Task requirements:
From the records, return each line that has the word "checkbox" in it.

Dataset records:
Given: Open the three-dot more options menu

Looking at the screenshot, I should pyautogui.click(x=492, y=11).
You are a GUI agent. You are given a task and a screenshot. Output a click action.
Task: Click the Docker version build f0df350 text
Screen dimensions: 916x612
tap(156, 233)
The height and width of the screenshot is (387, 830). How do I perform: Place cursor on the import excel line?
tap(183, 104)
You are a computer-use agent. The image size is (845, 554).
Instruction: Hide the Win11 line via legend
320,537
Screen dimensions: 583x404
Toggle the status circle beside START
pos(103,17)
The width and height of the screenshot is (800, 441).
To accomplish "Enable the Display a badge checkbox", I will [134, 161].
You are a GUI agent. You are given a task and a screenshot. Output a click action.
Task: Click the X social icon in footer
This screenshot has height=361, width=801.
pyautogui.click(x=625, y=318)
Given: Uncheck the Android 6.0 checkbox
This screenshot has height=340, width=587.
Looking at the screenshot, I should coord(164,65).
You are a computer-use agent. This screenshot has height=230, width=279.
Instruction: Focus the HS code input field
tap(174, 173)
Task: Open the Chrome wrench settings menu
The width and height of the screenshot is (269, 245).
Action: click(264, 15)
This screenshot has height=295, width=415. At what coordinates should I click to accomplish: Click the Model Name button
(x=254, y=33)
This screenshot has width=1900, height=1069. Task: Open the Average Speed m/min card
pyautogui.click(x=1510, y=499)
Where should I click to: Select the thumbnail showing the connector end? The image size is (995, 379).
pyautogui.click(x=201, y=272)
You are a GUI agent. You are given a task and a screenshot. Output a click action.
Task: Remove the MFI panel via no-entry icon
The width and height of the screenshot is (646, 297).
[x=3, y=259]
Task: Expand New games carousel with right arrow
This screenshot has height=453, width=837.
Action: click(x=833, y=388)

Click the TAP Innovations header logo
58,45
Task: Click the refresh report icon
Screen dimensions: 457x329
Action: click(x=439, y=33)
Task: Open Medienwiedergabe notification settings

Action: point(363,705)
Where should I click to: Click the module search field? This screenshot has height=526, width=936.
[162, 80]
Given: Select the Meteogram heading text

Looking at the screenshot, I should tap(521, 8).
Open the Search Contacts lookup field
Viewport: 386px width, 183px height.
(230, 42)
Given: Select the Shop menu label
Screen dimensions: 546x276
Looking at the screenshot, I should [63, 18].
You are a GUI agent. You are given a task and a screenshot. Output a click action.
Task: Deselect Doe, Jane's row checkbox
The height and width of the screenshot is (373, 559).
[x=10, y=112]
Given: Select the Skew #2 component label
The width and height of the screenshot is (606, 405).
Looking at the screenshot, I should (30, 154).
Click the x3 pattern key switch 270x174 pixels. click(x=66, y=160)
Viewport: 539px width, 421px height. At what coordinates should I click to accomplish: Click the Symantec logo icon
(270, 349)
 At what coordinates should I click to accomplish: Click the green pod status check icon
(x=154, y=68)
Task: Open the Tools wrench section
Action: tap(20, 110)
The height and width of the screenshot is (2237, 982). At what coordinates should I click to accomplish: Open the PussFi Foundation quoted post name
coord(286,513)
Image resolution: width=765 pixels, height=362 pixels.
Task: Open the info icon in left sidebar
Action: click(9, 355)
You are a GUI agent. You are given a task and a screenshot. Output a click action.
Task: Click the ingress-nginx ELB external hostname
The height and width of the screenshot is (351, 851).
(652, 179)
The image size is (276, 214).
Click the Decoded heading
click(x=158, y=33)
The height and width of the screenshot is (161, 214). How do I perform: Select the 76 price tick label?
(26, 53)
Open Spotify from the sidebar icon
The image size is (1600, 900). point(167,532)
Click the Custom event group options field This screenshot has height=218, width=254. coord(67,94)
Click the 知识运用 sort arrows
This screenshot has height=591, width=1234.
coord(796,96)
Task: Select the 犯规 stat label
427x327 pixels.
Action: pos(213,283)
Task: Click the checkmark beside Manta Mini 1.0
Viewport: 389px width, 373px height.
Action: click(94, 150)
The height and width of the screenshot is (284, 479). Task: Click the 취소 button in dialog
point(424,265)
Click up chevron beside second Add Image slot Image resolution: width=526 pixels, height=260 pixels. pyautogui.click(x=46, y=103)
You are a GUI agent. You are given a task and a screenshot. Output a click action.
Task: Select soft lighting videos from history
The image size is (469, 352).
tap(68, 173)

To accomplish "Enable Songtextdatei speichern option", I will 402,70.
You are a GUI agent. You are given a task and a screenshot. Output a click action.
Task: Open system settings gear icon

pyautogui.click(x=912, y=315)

Task answer:
To accomplish "Enable the Display a badge checkbox", I will [134, 161].
Given: Uncheck the Android 6.0 checkbox
Task: Deselect Doe, Jane's row checkbox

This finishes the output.